§ **DESCRIPTION OF THE TASK**:
In the records below, find every line that contains "computer" and list it.

§ **RECORDS FOR THIS TASK**:
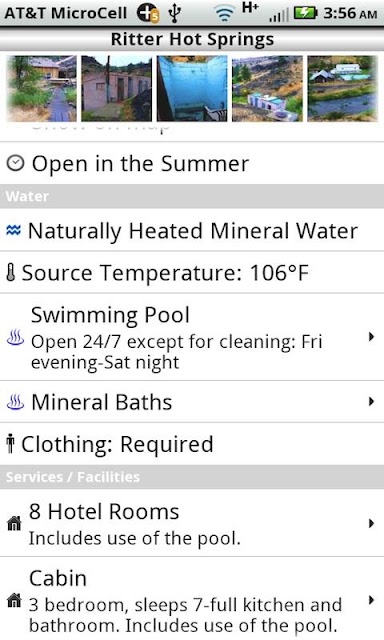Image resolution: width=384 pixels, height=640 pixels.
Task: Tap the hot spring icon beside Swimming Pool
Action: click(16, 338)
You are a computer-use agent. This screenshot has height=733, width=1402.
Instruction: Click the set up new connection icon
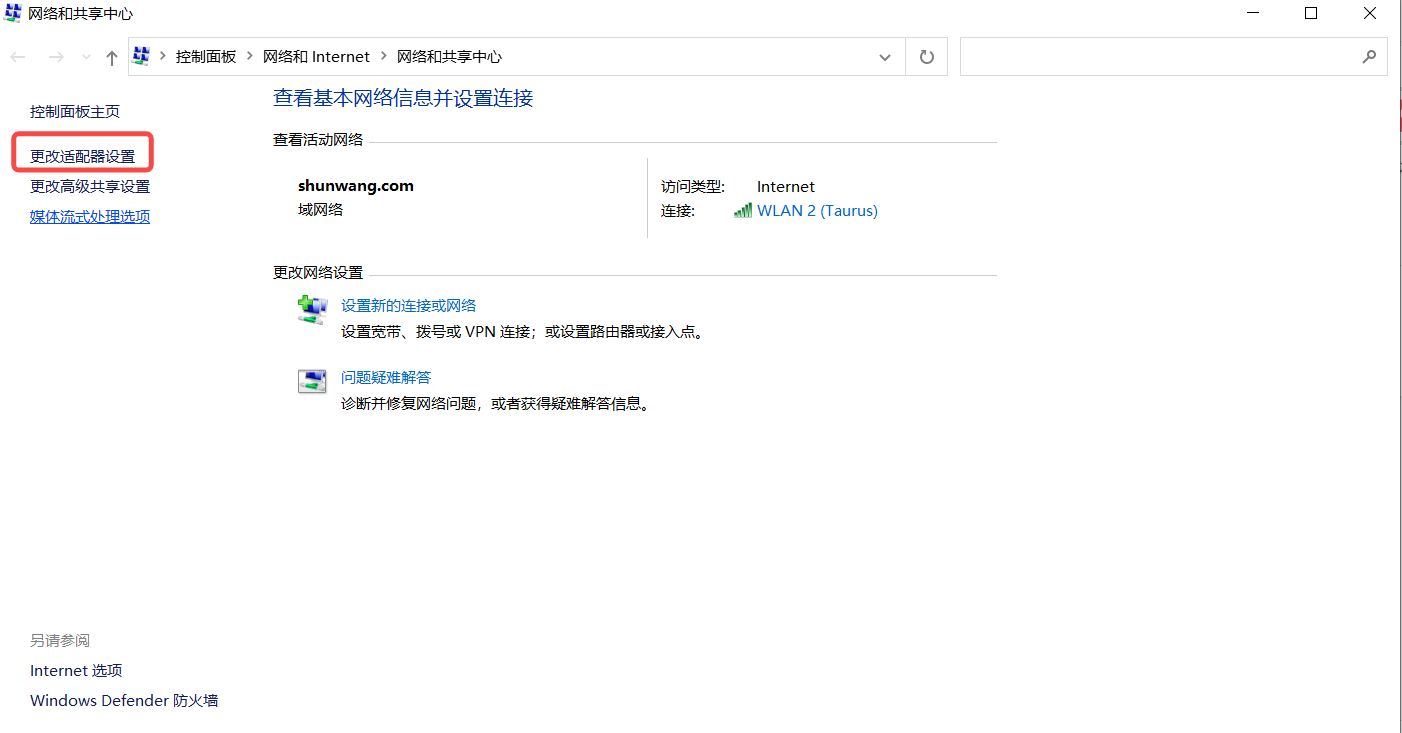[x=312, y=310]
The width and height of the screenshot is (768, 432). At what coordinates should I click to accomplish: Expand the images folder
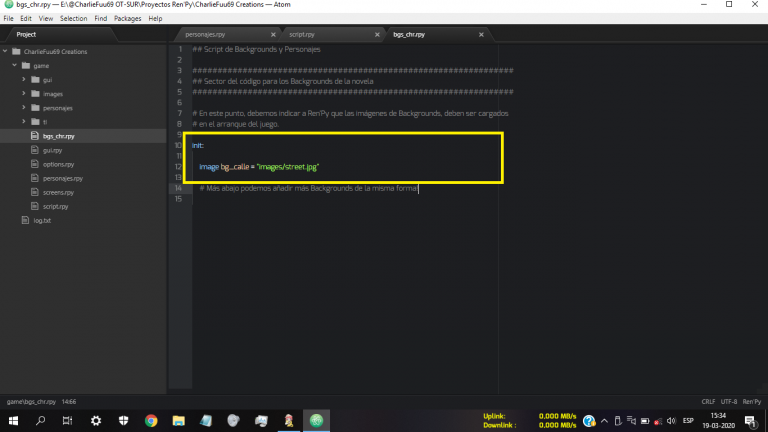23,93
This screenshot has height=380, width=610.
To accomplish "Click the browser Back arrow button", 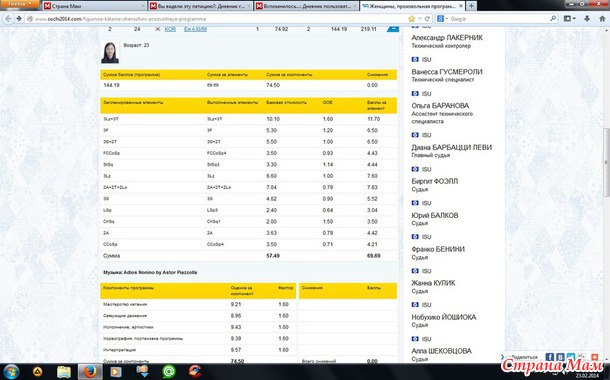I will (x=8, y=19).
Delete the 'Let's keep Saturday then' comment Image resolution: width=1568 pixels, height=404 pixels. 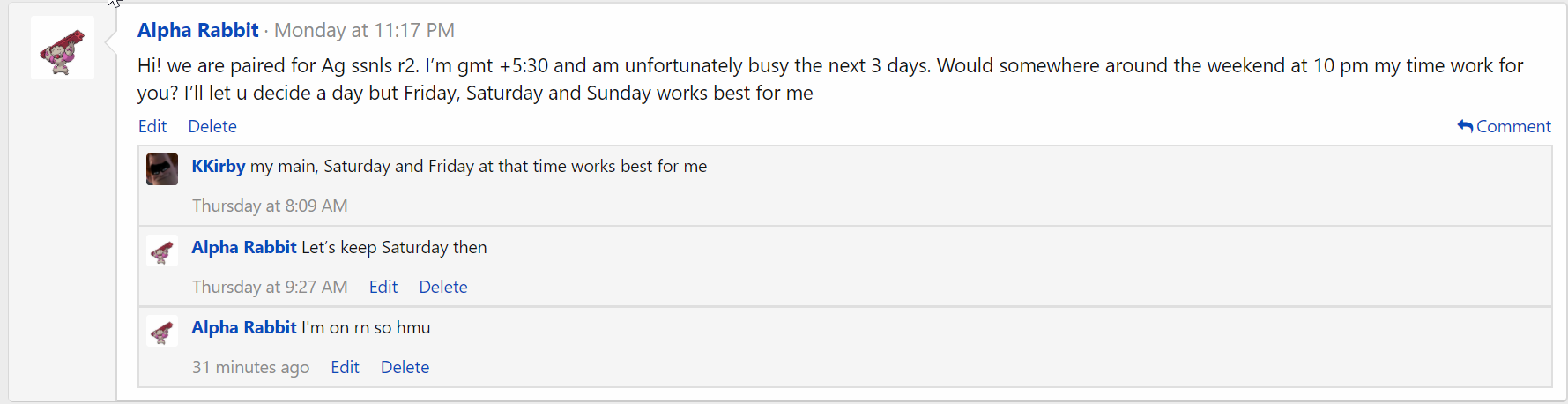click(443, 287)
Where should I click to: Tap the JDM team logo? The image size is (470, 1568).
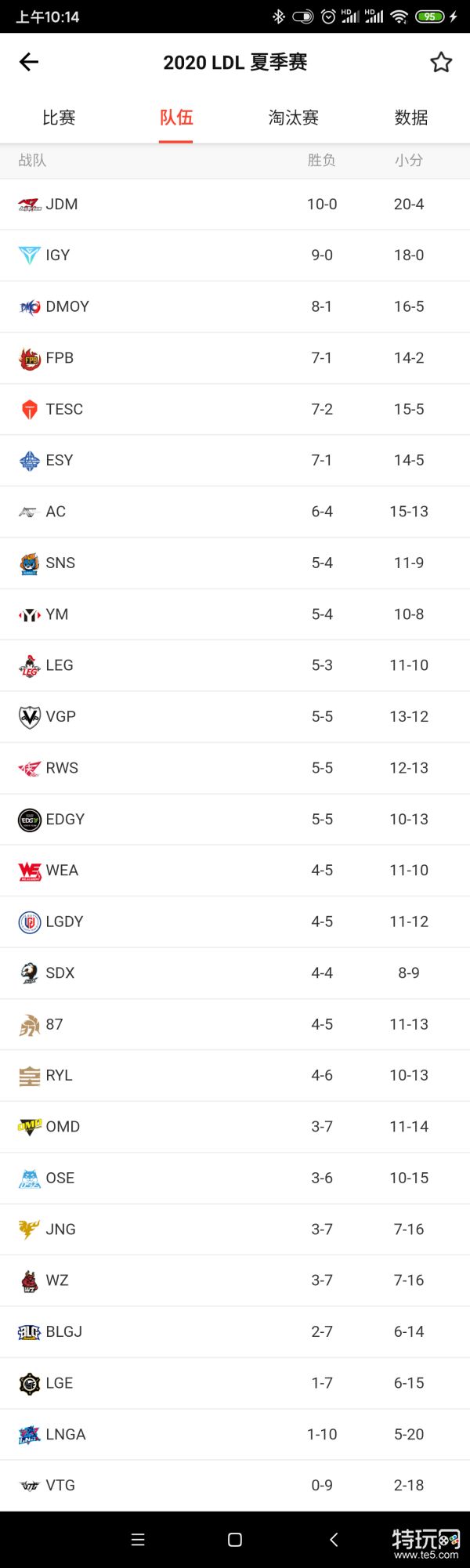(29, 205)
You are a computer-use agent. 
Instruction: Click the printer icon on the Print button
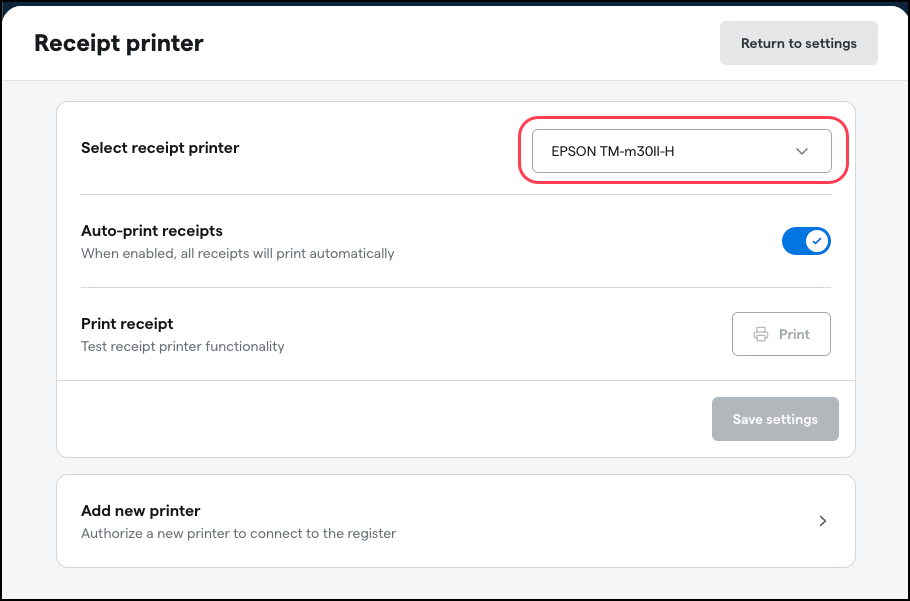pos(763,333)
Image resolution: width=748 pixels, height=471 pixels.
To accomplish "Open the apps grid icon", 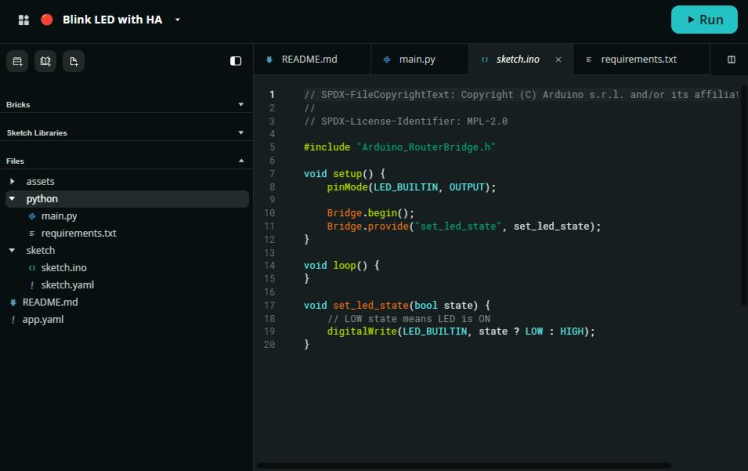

§ **TASK ANSWER**:
You are a computer-use agent. This screenshot has height=733, width=1402.
You are a computer-use agent. 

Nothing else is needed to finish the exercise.